Exactly retype the lines below from the one containing "The image size is (378, 630)." through the end of the listing. Leave pictures out.

### Listed records ###

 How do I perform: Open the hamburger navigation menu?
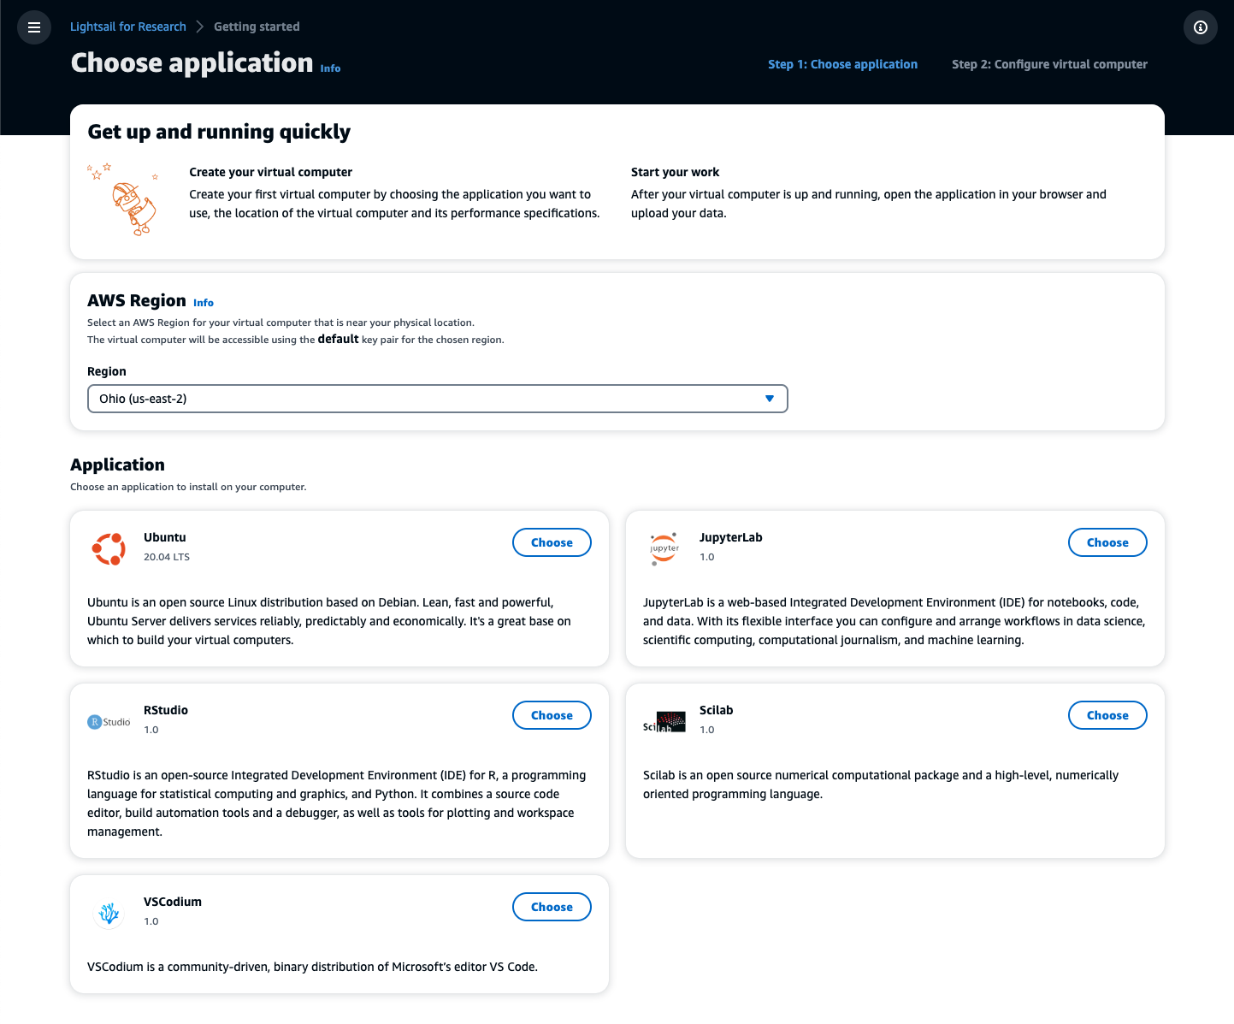[x=34, y=27]
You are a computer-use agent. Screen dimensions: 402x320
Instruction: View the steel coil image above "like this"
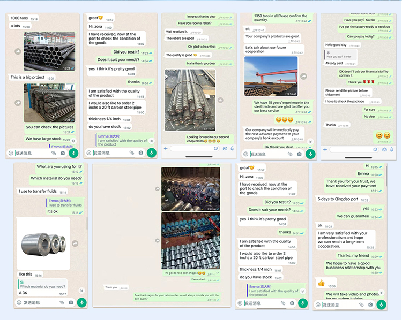click(x=43, y=244)
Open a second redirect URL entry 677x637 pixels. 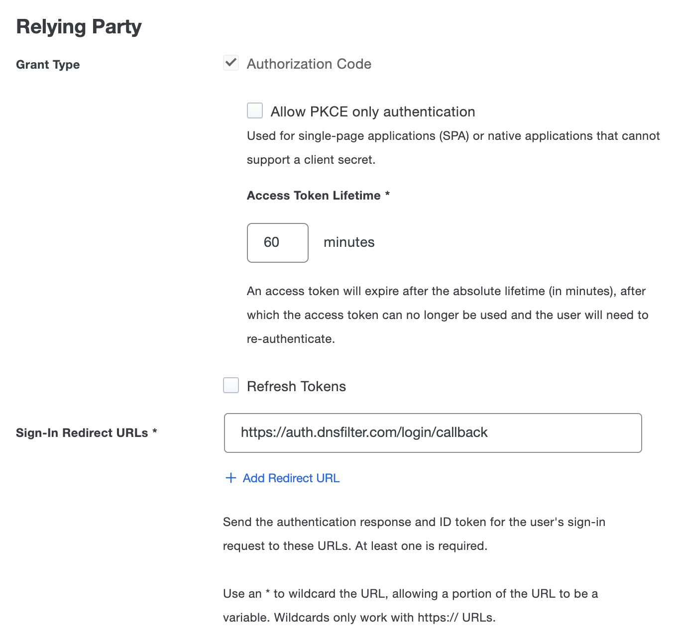[x=282, y=478]
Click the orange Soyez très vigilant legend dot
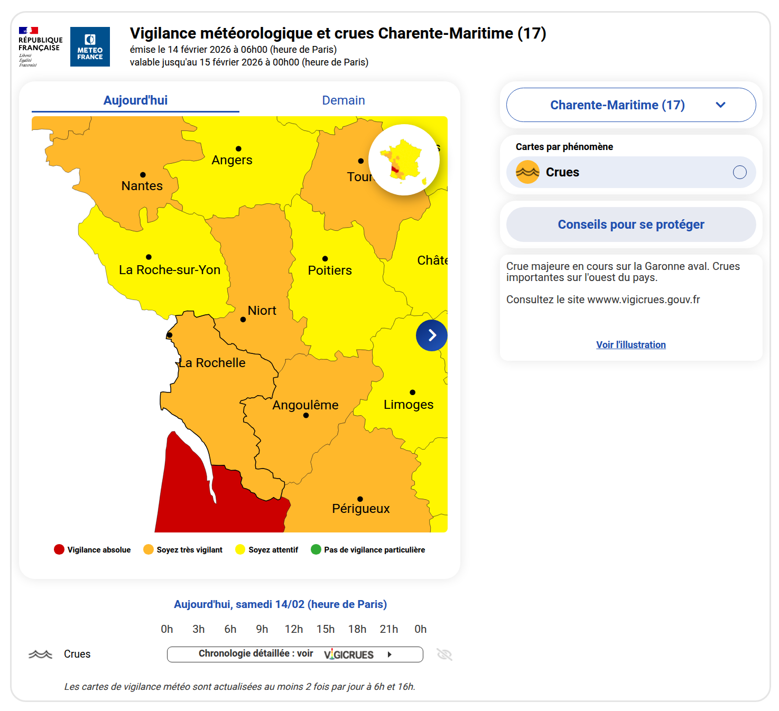Screen dimensions: 779x711 [149, 549]
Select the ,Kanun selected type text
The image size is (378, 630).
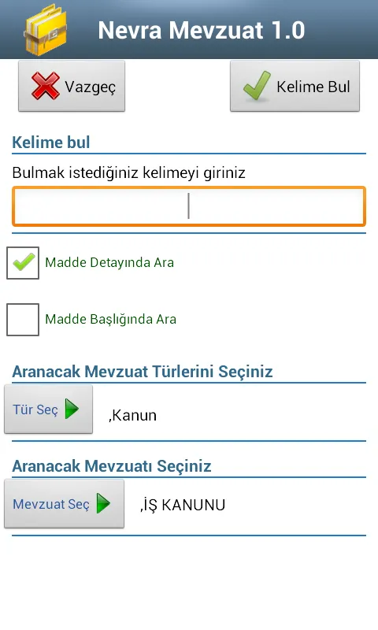[x=132, y=416]
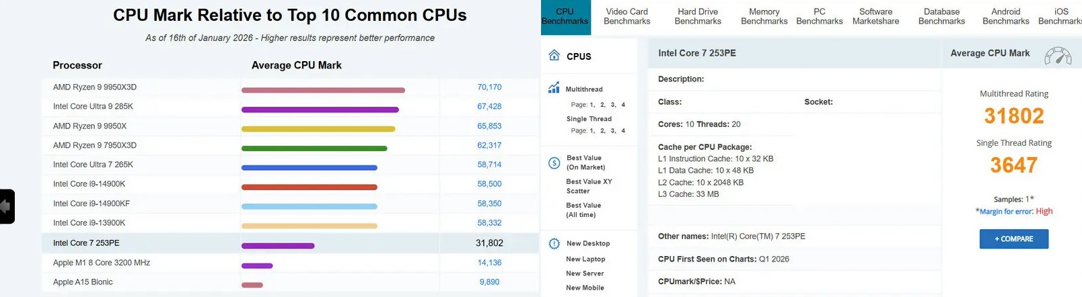Go to Single Thread page 2
1082x297 pixels.
(602, 131)
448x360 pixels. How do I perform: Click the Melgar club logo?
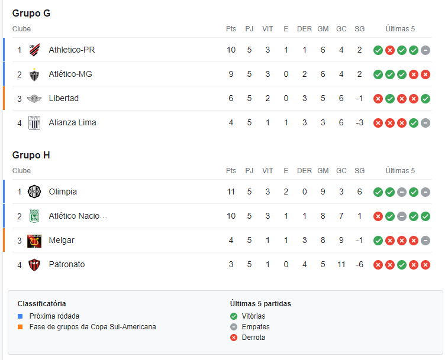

###

* **Answer to this exercise**:
The image size is (378, 630).
[x=132, y=416]
Go to Single Thread page 2
1082x297 pixels.
(602, 131)
448x360 pixels. How do I perform: Click the Melgar club logo?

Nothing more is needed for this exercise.